Owing to their dominantly renal excretion, the highest absorbed dose for both [^177^Lu]Lu-LW02060 and [^177^Lu]Lu-LW02080 was received by the urinary bladder in the mouse model. The calculated absorbed dose of [^177^Lu]Lu-LW02060 in a 1-g PC-3 tumor xenograft was 272 mGy/MBq, which was 5.8-times that of [^177^Lu]Lu-LW02080 (47.0 mGy/MBq) and 4.7-time the tumor absorbed dose of our previously reported [^177^Lu]Lu-ProBOMB5 (57.3 mGy/MBq) [24]. However, the absorbed dose of the clinical validated GRPR antagonist [^177^Lu]Lu-RM2 in the same tumor model was 429 mGy/MBq, which is 1.6-times that of [^177^Lu]Lu-LW02060. This is due to the longer tumor retention of [^177^Lu]Lu-RM2, likely resulting from its higher GRPR binding affinity (K_i_ = 1.19 ± 0.16 nM) [24]. The radiation absorbed doses delivered to the pancreas by [^177^Lu]Lu-LW02060 and [^177^Lu]Lu-LW02080 (118 and 5.03 mGy/MBq) were markedly lower than that of [^177^Lu]Lu-RM2 (316 mGy/MBq) [24]. The estimated absorbed doses of [^177^Lu]Lu-LW02060 and [^177^Lu]Lu-LW02080 in the human pancreas were markedly lower than those of [^177^Lu]Lu-RM2 (5.08 × 10^−2^ and 1.69 × 10^−3^ mGy/MBq, respectively, vs. 1.16 × 10^−1^ mGy/MBq) [24]. Because the pancreas is the main dose-limiting organ of GRPR-targeted radiopharmaceuticals [9,10], our data suggested that [^177^Lu]Lu-LW02060 and [^177^Lu]Lu-LW02080 have higher maximum tolerated doses compared with the clinically validated [^177^Lu]Lu-RM2 owing to their relatively lower pancreas accumulation.

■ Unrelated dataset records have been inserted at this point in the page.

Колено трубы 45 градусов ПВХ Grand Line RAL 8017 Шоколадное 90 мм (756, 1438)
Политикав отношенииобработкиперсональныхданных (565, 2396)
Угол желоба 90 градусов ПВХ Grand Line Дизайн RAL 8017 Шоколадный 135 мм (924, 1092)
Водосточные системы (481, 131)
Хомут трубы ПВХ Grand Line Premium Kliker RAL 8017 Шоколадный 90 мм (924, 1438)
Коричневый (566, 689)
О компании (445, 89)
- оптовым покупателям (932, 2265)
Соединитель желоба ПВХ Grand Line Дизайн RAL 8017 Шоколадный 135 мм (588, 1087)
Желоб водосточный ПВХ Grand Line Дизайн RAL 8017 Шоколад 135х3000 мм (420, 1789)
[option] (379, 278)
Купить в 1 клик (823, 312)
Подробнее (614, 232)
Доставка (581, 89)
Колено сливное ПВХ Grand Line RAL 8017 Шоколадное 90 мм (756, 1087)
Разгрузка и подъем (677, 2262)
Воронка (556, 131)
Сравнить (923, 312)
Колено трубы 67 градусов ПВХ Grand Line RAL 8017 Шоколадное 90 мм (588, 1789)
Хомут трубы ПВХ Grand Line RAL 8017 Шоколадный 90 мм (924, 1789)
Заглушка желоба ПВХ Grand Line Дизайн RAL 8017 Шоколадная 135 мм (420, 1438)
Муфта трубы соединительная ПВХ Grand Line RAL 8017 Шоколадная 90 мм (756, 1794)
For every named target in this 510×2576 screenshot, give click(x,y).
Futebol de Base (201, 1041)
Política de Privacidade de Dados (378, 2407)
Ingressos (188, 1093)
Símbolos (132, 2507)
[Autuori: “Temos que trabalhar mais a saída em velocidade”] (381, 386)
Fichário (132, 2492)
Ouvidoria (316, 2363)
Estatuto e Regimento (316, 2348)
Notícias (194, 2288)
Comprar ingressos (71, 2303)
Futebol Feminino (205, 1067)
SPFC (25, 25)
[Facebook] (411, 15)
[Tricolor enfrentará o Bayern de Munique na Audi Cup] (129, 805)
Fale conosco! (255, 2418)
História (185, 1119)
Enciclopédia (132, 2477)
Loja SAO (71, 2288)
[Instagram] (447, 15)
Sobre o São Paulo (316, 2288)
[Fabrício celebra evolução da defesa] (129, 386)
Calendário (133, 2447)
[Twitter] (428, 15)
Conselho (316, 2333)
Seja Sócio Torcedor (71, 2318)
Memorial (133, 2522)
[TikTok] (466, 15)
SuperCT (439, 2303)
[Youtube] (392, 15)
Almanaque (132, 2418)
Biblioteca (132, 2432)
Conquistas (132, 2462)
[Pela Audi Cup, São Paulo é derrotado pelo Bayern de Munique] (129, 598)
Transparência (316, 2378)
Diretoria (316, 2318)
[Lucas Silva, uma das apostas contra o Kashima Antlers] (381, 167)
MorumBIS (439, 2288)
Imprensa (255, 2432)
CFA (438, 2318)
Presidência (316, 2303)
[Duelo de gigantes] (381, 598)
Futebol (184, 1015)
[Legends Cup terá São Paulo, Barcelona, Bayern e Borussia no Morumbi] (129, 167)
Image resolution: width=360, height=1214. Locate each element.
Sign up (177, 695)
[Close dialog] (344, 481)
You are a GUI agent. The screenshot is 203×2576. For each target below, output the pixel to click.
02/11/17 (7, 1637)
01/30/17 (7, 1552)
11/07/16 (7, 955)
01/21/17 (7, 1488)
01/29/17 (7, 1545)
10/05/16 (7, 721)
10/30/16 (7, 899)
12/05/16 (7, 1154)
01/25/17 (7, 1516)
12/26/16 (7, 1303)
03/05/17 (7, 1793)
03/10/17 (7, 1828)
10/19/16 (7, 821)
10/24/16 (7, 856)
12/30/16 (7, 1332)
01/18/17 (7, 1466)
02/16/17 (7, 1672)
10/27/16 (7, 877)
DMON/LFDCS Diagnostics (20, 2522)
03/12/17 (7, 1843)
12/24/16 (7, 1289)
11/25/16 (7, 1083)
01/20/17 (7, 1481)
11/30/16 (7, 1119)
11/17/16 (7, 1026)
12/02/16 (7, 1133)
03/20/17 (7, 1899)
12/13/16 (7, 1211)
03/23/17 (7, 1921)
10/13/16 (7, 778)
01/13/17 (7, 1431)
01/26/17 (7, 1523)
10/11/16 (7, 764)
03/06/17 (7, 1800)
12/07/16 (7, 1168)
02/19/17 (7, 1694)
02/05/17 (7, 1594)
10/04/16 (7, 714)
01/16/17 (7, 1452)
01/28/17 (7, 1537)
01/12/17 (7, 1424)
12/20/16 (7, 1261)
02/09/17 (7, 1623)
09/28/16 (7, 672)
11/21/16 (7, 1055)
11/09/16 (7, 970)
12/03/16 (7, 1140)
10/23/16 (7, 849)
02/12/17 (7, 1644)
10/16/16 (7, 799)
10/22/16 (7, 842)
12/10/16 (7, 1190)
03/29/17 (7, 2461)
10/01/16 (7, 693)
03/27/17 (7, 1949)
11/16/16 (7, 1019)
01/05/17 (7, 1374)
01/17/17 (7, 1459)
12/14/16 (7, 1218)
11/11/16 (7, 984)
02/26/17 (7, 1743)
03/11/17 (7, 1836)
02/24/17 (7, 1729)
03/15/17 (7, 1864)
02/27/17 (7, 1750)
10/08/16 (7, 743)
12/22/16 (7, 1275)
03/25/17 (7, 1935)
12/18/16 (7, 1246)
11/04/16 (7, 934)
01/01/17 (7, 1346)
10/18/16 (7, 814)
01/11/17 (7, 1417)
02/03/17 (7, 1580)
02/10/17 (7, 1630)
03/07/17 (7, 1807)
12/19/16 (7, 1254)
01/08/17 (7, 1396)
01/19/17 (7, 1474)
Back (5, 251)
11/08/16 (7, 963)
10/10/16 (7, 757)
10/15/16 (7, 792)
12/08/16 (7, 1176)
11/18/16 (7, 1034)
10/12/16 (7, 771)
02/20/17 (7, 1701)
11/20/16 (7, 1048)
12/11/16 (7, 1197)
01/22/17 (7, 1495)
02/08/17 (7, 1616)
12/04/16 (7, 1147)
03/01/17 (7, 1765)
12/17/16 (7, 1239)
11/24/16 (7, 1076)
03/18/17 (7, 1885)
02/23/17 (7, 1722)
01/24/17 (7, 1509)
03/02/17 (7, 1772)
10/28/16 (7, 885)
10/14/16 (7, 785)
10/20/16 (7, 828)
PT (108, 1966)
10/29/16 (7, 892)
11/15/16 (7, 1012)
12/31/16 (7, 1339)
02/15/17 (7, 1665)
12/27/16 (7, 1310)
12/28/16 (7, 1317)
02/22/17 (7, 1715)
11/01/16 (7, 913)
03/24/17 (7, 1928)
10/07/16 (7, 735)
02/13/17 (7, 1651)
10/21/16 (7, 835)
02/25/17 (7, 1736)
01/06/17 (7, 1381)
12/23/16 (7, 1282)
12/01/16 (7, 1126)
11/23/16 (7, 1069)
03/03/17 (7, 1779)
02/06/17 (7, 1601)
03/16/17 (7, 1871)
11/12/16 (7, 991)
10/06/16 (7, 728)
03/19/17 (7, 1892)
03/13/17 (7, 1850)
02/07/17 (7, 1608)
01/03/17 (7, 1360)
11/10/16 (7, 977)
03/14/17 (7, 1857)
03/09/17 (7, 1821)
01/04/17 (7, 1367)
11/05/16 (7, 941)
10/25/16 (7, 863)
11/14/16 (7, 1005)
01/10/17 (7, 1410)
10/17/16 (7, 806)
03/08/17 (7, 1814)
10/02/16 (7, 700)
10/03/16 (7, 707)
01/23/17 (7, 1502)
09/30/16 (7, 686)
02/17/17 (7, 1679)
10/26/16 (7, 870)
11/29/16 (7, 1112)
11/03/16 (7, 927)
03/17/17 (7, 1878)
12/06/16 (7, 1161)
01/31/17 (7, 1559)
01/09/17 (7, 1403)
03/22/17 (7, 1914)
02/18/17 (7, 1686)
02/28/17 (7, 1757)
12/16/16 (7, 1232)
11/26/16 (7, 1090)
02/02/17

Additionally, the overall lower absorbed doses of [^177^Lu]Lu-LW02060 and [^177^Lu]Lu-LW02080 in most selected organs/tissues compared to those of [^177^Lu]Lu-RM2 indicate less off-target binding of [^177^Lu]Lu-LW02060 and [^177^Lu]Lu-LW02080 in both the mouse model and adult human.
Though compared to [^177^Lu]Lu-LW02080, [^177^Lu]Lu-LW02060 has a higher tumor uptake and a longer tumor retention, it is still not ideal for therapeutic application due to its insufficient radiation absorbed dose deposited in tumors. Further optimizations are needed to enhance tumor uptake and extend tumor retention, thereby achieving a potentially better therapeutic efficacy.
4. Materials and Methods
4.1. General Methods
All chemicals and solvents used in this study were obtained from commercial suppliers and utilized without additional purification. GRPR-targeting peptides were synthesized using solid phase approach on an AAPPTec (Louisville, KY, USA) Endeavor 90 peptide synthesizer. Purification and quality control of synthesized peptides were performed using Agilent (Santa Clara, CA, USA) HPLC systems equipped with a model 1200 quaternary pump, a model 1200 UV absorbance detector (220 nm), and a Bioscan (Washington, DC, USA) NaI scintillation detector. The Agilent HPLC systems were operated using the Agilent ChemStation software. The HPLC columns utilized in this study included a semi-preparative column (Luna C18, 5 µm, 250 × 10 mm) and an analytical column (Luna C18, 5 µm, 250 × 4.6 mm), both acquired from Phenomenex (Torrance, CA, USA). The collected HPLC eluates were lyophilized using a Labconco (Kansas City, MO, USA) FreeZone 4.5 Plus freeze-drier. MS spectra were obtained using an AB SCIEX (Framingham, MA, USA) 4000 QTRAP mass spectrometer system equipped with an ESI ion source. C18 Sep-Pak cartridges (1 cm^3^, 50 mg) were purchased from Waters (Milford, MA, USA). ^68^Ga was eluted from an ITM Medical Isotopes GmbH (Munich, Germany) generator and purified according to the previously published procedures using a DGA resin column from Eichrom Technologies LLC (Lisle, IL, USA) [24]. ^177^LuCl_3_ was purchased from Isotopia Molecular Imaging Ltd. (Petah Tikva, Israel) and ITM Medical Isotopes GmbH (Munich, Germany). [^125^I-Tyr^4^]Bombesin was purchased from Revvity (Waltham, MA, USA). Radioactivity of ^68^Ga/^177^Lu-labeled peptides was measured using a Capintec (Ramsey, NJ, USA) CRC^®^-25R/W dose calibrator. The radioactivity of samples collected from biodistribution studies, binding assays, and logD_7.4_ measurements was counted on a Perkin Elmer (Waltham, MA, USA) Wizard2 2480 automatic gamma counter. ^19^F NMR is externally referenced to CFCl_3_ to 0.00 ppm for all NMR samples.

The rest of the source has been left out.